#### Required action:
Copy, please, the line with "894x433 pixels." and each line that follows it through the end of the data below, exactly as given and without pictures.
[[ Extracted material open ]]
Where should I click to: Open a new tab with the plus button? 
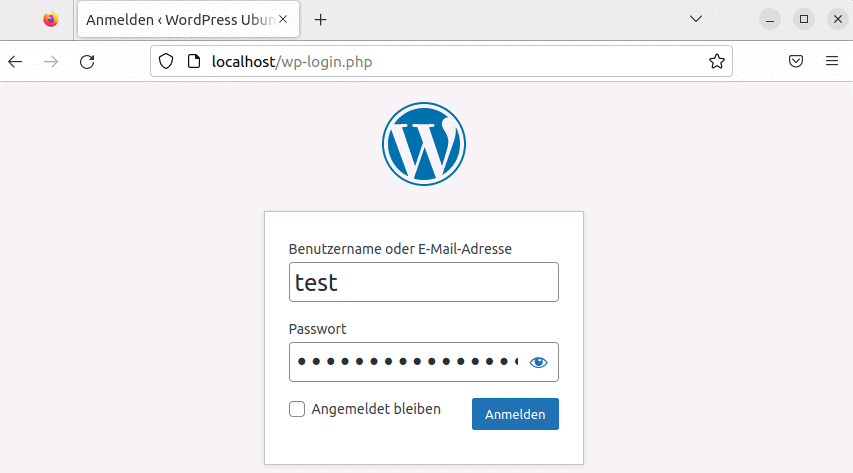pos(321,20)
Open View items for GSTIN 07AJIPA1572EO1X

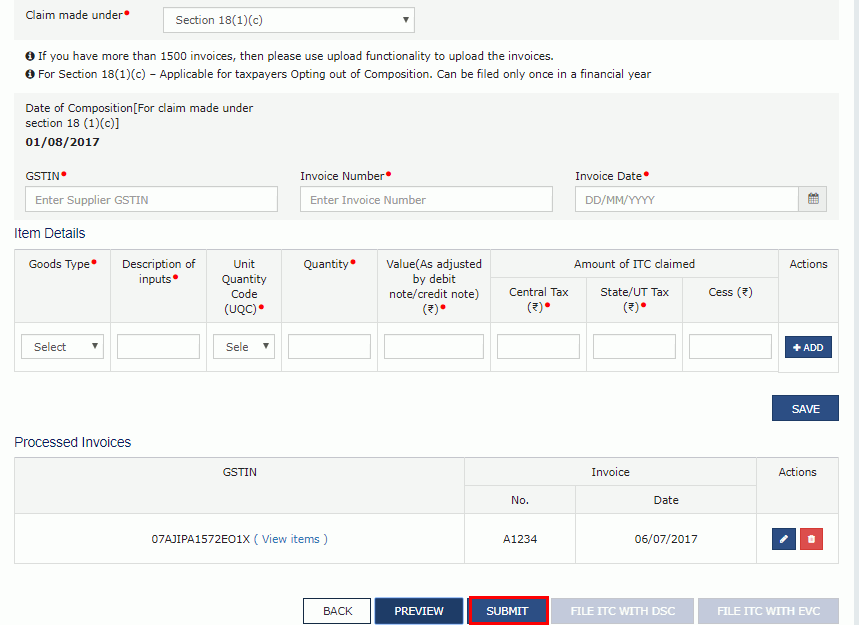[291, 538]
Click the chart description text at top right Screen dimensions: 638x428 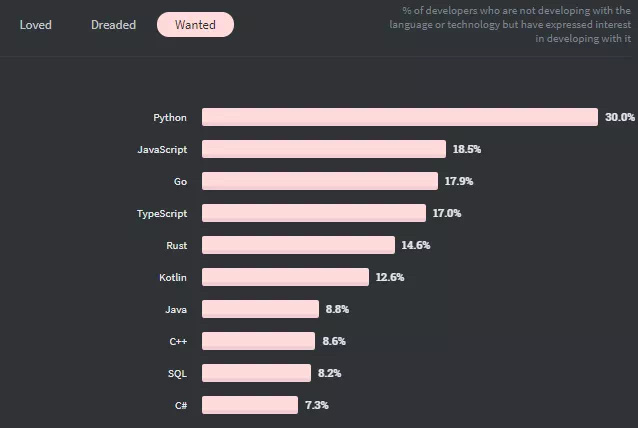tap(510, 25)
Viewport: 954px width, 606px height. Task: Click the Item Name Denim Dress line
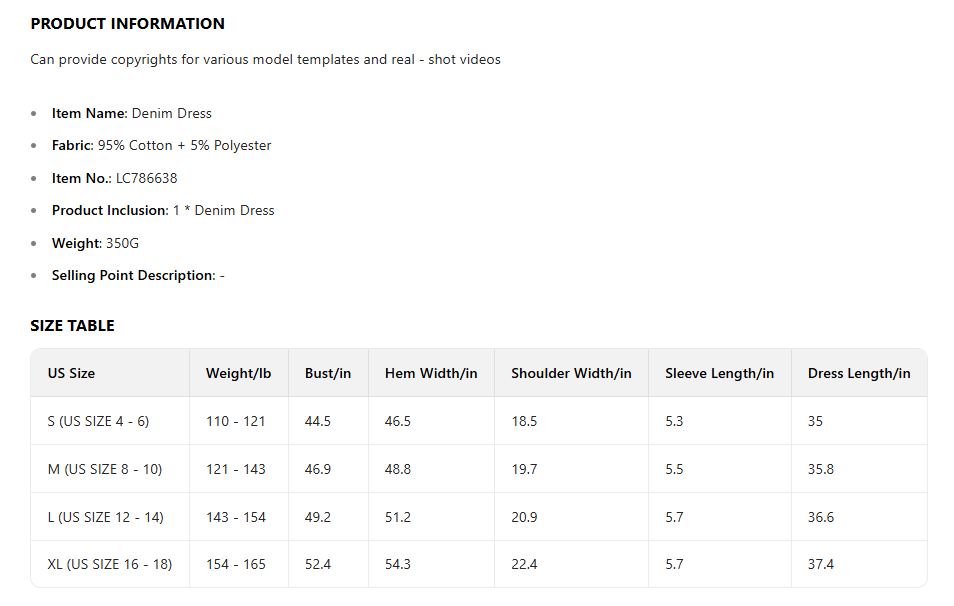[x=131, y=114]
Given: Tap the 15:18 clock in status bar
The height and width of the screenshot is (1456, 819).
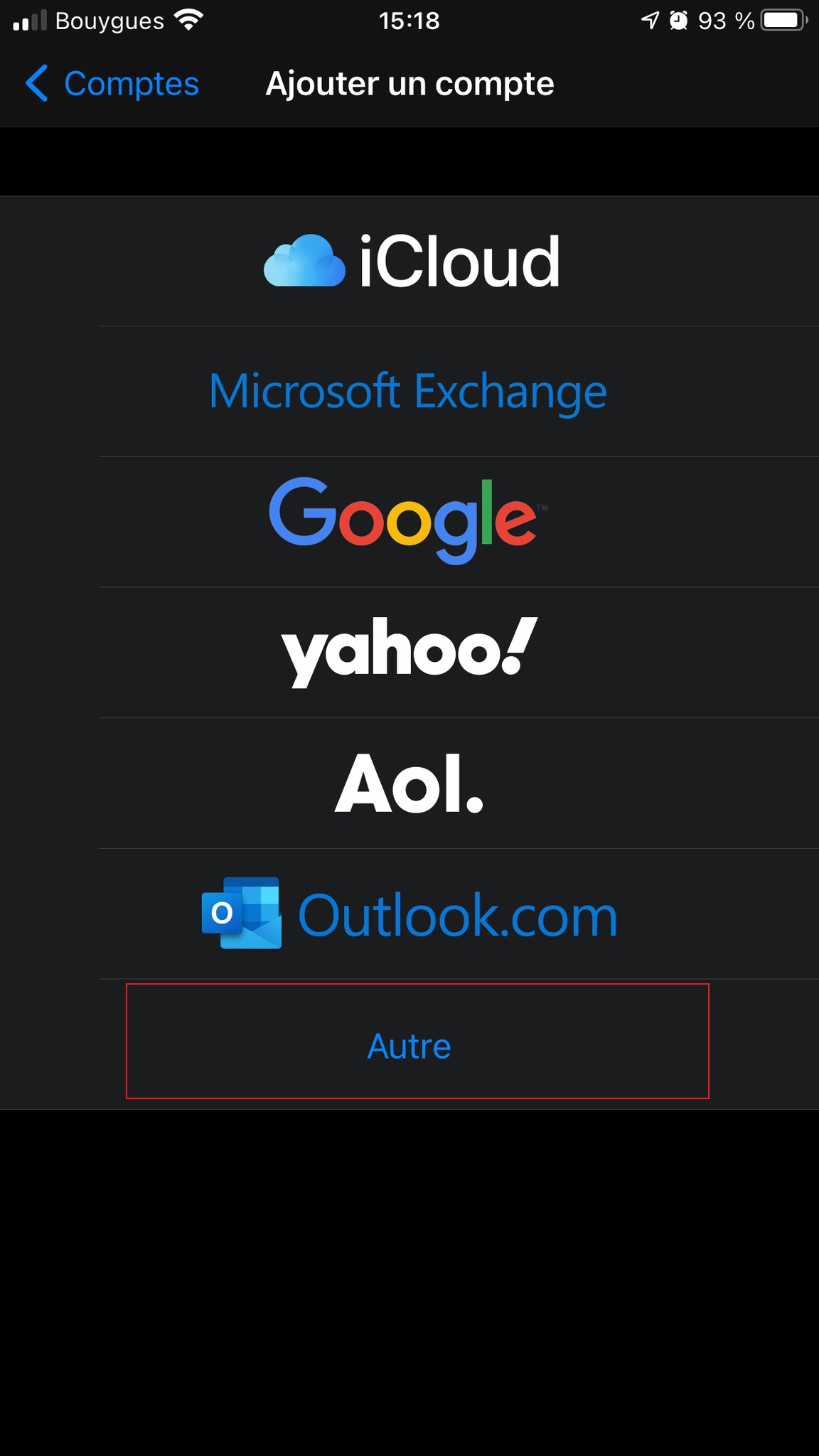Looking at the screenshot, I should coord(410,21).
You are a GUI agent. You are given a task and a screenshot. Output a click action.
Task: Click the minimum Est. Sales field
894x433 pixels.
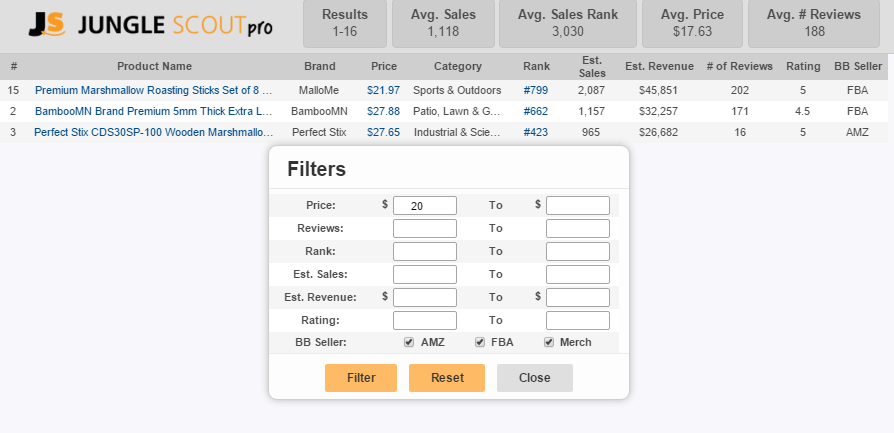425,274
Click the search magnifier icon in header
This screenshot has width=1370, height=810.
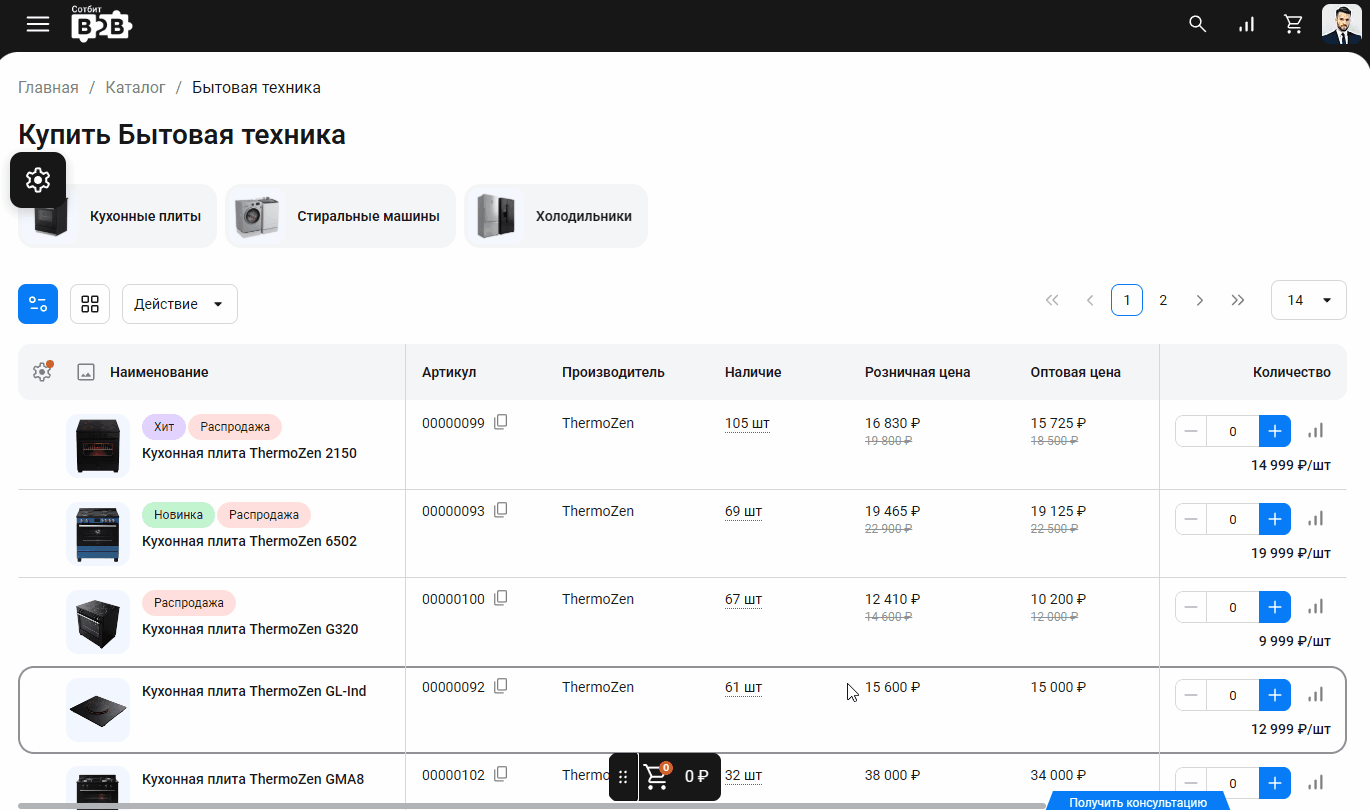pos(1197,24)
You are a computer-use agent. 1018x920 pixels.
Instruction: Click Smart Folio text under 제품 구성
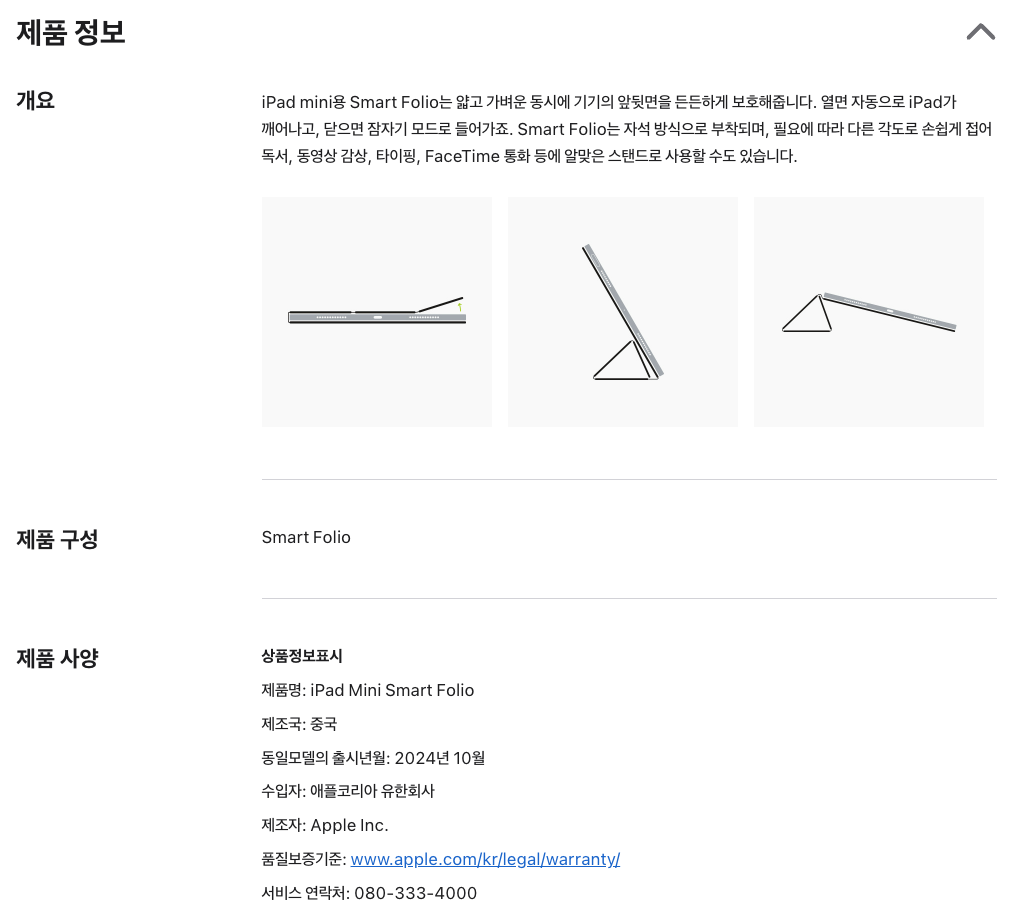click(x=306, y=537)
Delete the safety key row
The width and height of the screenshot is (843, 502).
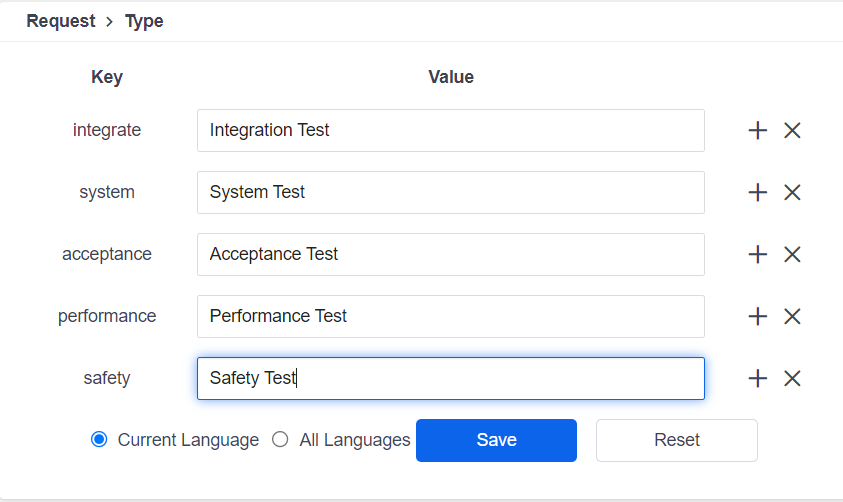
[[ Extracted material closed ]]
#### Your solution:
894x433 pixels.
425,274
Click the search magnifier icon in header
This screenshot has width=1370, height=810.
pos(1197,24)
You are a computer-use agent. 1018x920 pixels.
Instruction: Click Smart Folio text under 제품 구성
click(x=306, y=537)
Delete the safety key row
The width and height of the screenshot is (843, 502).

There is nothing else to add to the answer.